Visually we can see around 7-8 spikes which is a good estimate, but if we have a large history, we want an automated solution. This will create the humidity line chart for visual inspection:

import pyspark.pandas as ps
from pyspark.sql.functions import *
from pyspark.sql.types import *
from datetime import datetime, timedelta

bathHmdDf = spark.sql("""
SELECT *
FROM sensordata
WHERE attributes.friendly_name = 'Feuchtigkeit Bad'
""")

bathHmdPsDf = bathHmdDf.toPandas()
bathHmdPsDf.state = ps.to_numeric(bathHmdPsDf.state)
bathHmdPsDf.last_changed = ps.to_datetime(bathHmdPsDf.last_changed)
bathHmdPsDf.plot.line(x = "last_changed", y = ["state"], xlabel = 'Date', ylabel = '%', title = 'Feuchtigkeit Bad', marker='.', markersize=5, lw=2, grid=True)
plt.legend(["Feuchtigkeit"])

Then we run the script to count the outliners in the history. I tried a couple of approaches, including zscores. But what worked best was a simple median calculation in a daily interval, with an upper threshold in the humidity of median + 7%. This means if the median humidity of day 1 is 50, all values above 57 will be marked as a shower event. Also I rounded and grouped the log date to the nearest hour, since the sensor logs a lot of data every couple minutes and we want to consolidate this to one shower event. In the end all aggregates for each day are collected and counted for the shower times total.

# cast timestamp
bathHmdDf = bathHmdDf.select('*', bathHmdDf.last_changed.cast('timestamp').alias('timestamp'))

# find first sensor day
firstDate = bathHmdDf.select('last_changed').orderBy(bathHmdDf.last_changed.asc()).first()[0]
lastDate = bathHmdDf.select('last_changed').orderBy(bathHmdDf.last_changed.desc()).first()[0]
firstDate = datetime.fromisoformat(firstDate).replace(hour=0, minute=0)
lastDate = datetime.fromisoformat(lastDate).replace(hour=0, minute=0)
diffDays = (lastDate - firstDate).days
bathHmdOutliners = None

# count outliners for each day
for day in range(diffDays):
  # filter sensordata by day
  dateStart = (firstDate + timedelta(days=day)).isoformat()
  dateEnd = (firstDate + timedelta(days=(day+1))).isoformat()
  bathHmdDfFilteredDay = bathHmdDf.where(bathHmdDf.last_changed >= dateStart).where(bathHmdDf.last_changed < dateEnd)
  if bathHmdDfFilteredDay.count() < 1:
    continue

  # calculate upper_limit and avg for day
  bathAvg = bathHmdDfFilteredDay.select(median('state')).collect()[0][0]
  upper_limit = bathAvg + 7

  # find outliners
  bathHmdDfFilteredZscore = bathHmdDfFilteredDay.select("*").withColumn('date', to_date('last_changed')).withColumn("hour_rounded", hour((round(unix_timestamp("timestamp")/3600)*3600).cast("timestamp"))).where((bathHmdDfFilteredDay.state > upper_limit))

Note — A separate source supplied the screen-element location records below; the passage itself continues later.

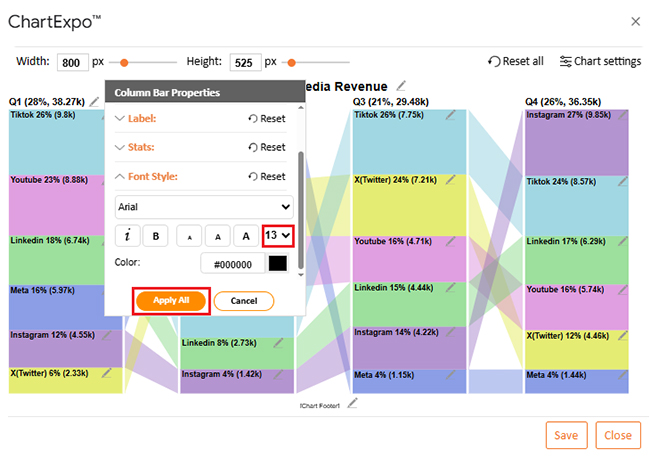This screenshot has width=650, height=458.
Task: Select the largest font size A button
Action: click(244, 236)
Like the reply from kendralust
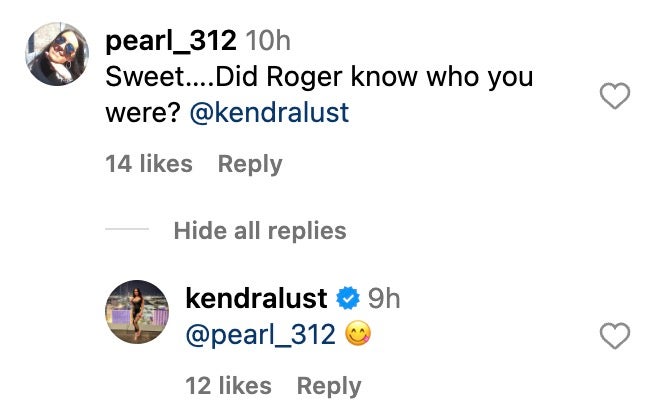 614,337
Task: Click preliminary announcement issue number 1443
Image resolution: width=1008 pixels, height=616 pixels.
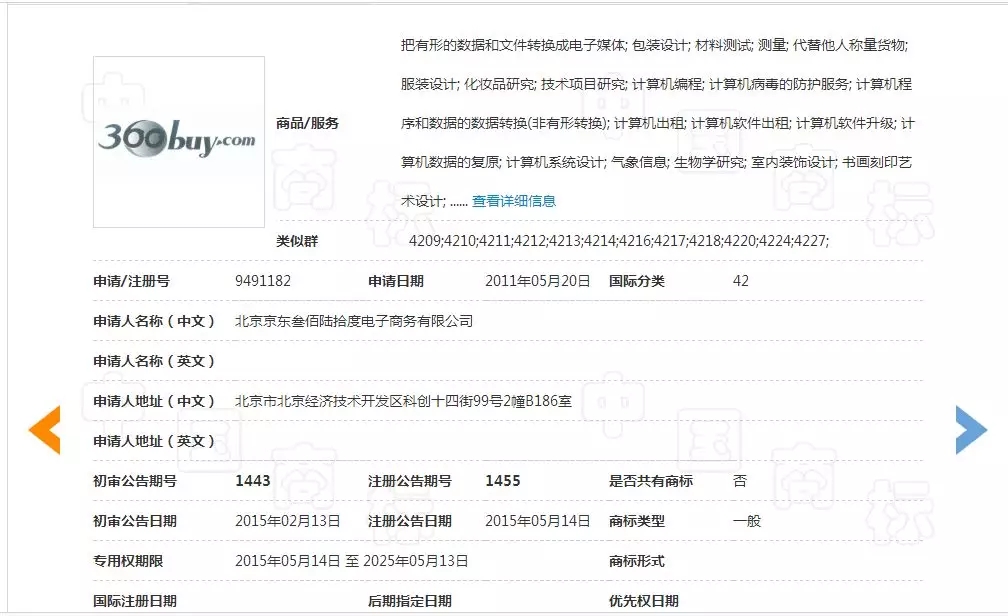Action: coord(253,481)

  bathHmdDfFilteredZscore = bathHmdDfFilteredZscore.groupBy('date', 'hour_rounded').agg(count('state')).sort('date', 'hour_rounded')
  if bathHmdOutliners is None:
    bathHmdOutliners = bathHmdDfFilteredZscore
  else:
    bathHmdOutliners = bathHmdOutliners.union(bathHmdDfFilteredZscore)

bathHmdOutliners.show()
print("Shower times: ", bathHmdOutliners.count())

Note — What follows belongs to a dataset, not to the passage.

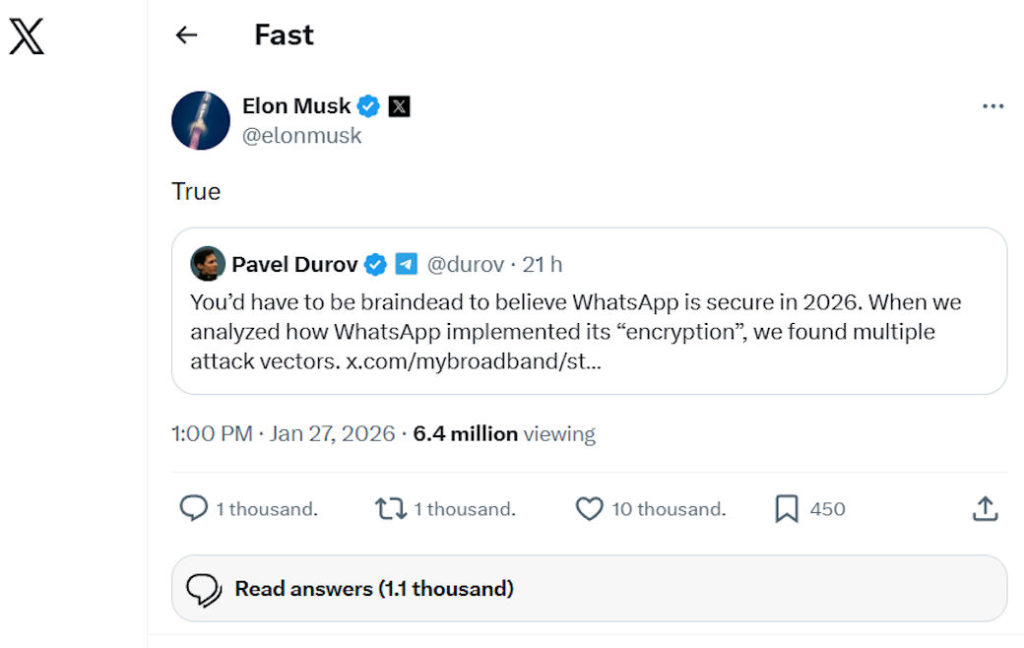
Task: Open the x.com/mybroadband link in quoted post
Action: (473, 361)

groupHoursDf = bathHmdOutliners.groupBy('hour_rounded').agg(count('count(state)').alias('times'))
groupPsDf = groupHoursDf.toPandas()
groupPsDf.plot.pie(y='times', labels=groupPsDf["hour_rounded"], autopct='%1.1f%%')

Are we dirty?

In my case, the script counts the humidity spikes to the number of 8. That comes close to the pattern I can see in the chart, so lets call it a success! I also created a pie chart, to see the shower distribution by hour each day. Looks like we are more of the shower in the evening type of people. 2/3 of the shower counts are around 20/21 o’clock.

Shower times pie

I’m curious how this data will change in the long run, also with respect to a different season/the summer!